* **TUJUAN**:
Salin tanpa perubahan bagian berita tentang aksi penolakan angkutan online di bawah ini, mulai dari "MEDAN, SUMUTPOS.CO –" sampai dengan "dan lainnya dihentikan.", kedua ujungnya ikut disalin.

* **KUTIPAN TEKS**:

##############################

Site icon SumutPos

Hari Ini, 5.000 Massa Tolak Angkutan Online

Foto: Istimewa
Puluhan becak bermotor telah berkumpul di depan Masjid raya Medan, Jl SM Raja, hari ini, Senin (20/3/2017), untuk memprotes keberadaan becak online yang dianggap mengurangi rezeki mereka.

MEDAN, SUMUTPOS.CO – Sedikitnya lima ribu massa dari kelompok Solidaritas Angkutan dan Transportasi Umum (SATU) di berbagai daerah di Sumut, menggelar aksi damai di sejumlah titik Kota Medan, hari ini (20/3) mulai pukul 10.00 WIB. Tuntutan dan aspirasi yang akan disampaikan pada aksi kedua ini tetap sama, miminta agar seluruh operasional angkutan berbasis aplikasi online seperti Gojek, Grab, Uber dan lainnya dihentikan.

Koodinatior Wilayah (Korwil) SATU, Johan Merdeka menyebutkan, mereka akan menyampaikan aspirasi ke Kantor Wali Kota Medan, DPRD Medan dan Sumut, Kantor Gubernur Sumut, Dinas Perhubungan Medan dan Sumut, Dinas Kominfo, Kantor Gojek dan Kantor Grab serta Polsek Medan Baru. Menurut Johan, mereka akan meminta pemerintah daerah di Sumut untuk menjaga kearifan lokal dalam konteks angkutan konvensional yang ada selama ini. Di samping itu harus mengambil sikap tegas dengan tidak memerbolehkan angkutan berbasis aplikasi online beroperasi.

##############################

* **INFORMASI YANG DIBERIKAN**:
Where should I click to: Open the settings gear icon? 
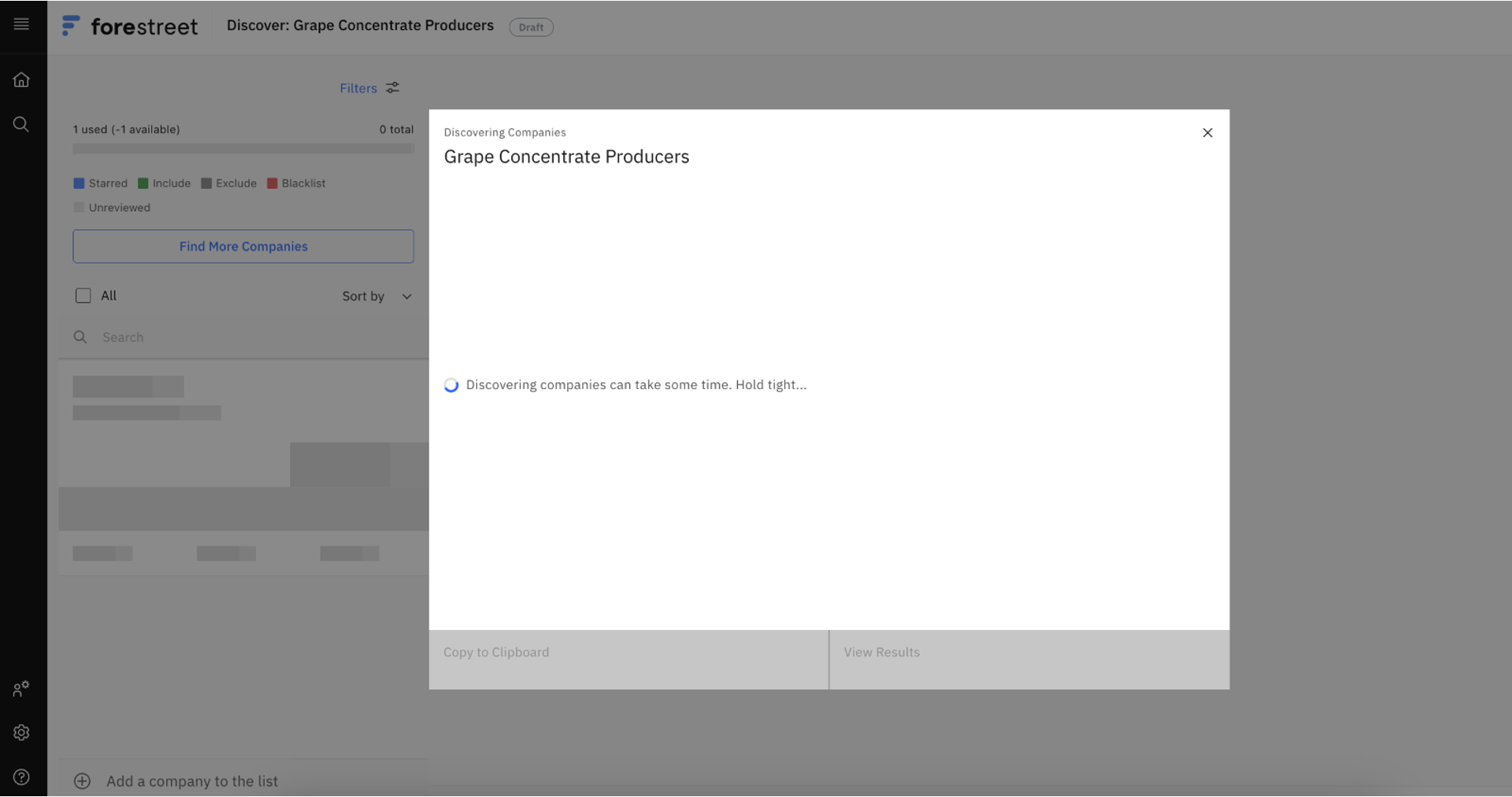coord(21,732)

##############################

* **JAWABAN TERTULIS**:
MEDAN, SUMUTPOS.CO – Sedikitnya lima ribu massa dari kelompok Solidaritas Angkutan dan Transportasi Umum (SATU) di berbagai daerah di Sumut, menggelar aksi damai di sejumlah titik Kota Medan, hari ini (20/3) mulai pukul 10.00 WIB. Tuntutan dan aspirasi yang akan disampaikan pada aksi kedua ini tetap sama, miminta agar seluruh operasional angkutan berbasis aplikasi online seperti Gojek, Grab, Uber dan lainnya dihentikan.